Work to be completed. What is wanted is every line below from the one with "Where should I click to: Download" up to and including the one with "The width and", retyped exactly, pictures excluded, nothing else.

Given information.

-*-*-

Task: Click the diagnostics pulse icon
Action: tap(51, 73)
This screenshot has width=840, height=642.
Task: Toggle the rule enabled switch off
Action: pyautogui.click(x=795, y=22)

-*-*-

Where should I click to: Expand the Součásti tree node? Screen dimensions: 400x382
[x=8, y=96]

-*-*-

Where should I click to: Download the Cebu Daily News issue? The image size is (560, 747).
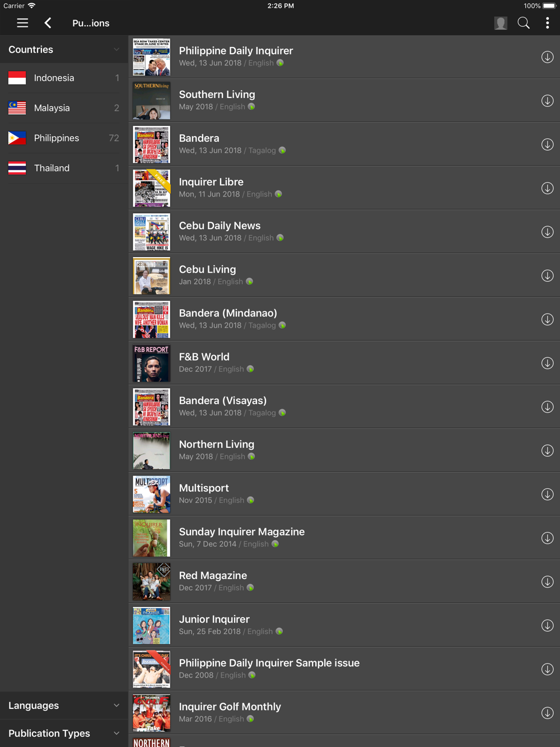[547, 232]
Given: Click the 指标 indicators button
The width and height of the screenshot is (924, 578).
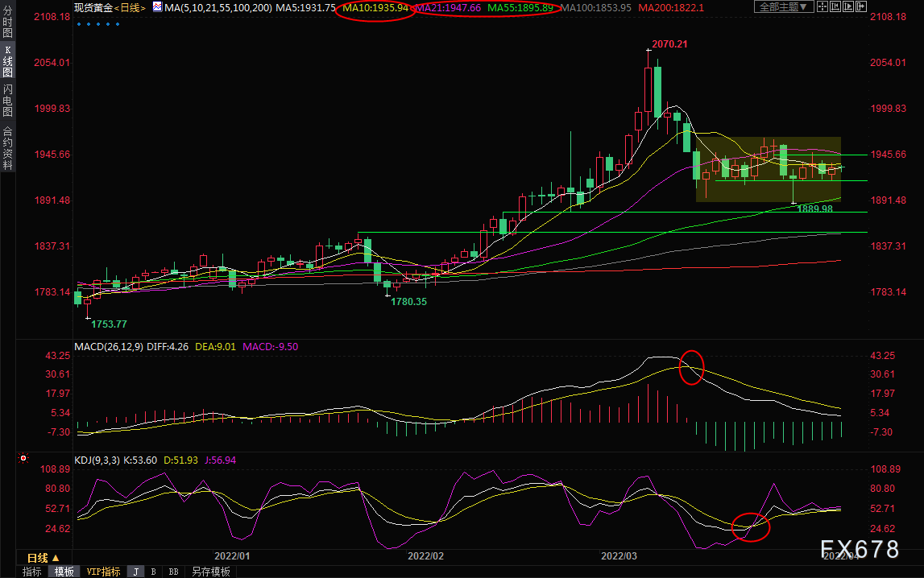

-*-*-

Task output.
Where should I click to: Download the Cebu Daily News issue? The image size is (560, 747).
[547, 232]
Given: Click the 指标 indicators button
The width and height of the screenshot is (924, 578).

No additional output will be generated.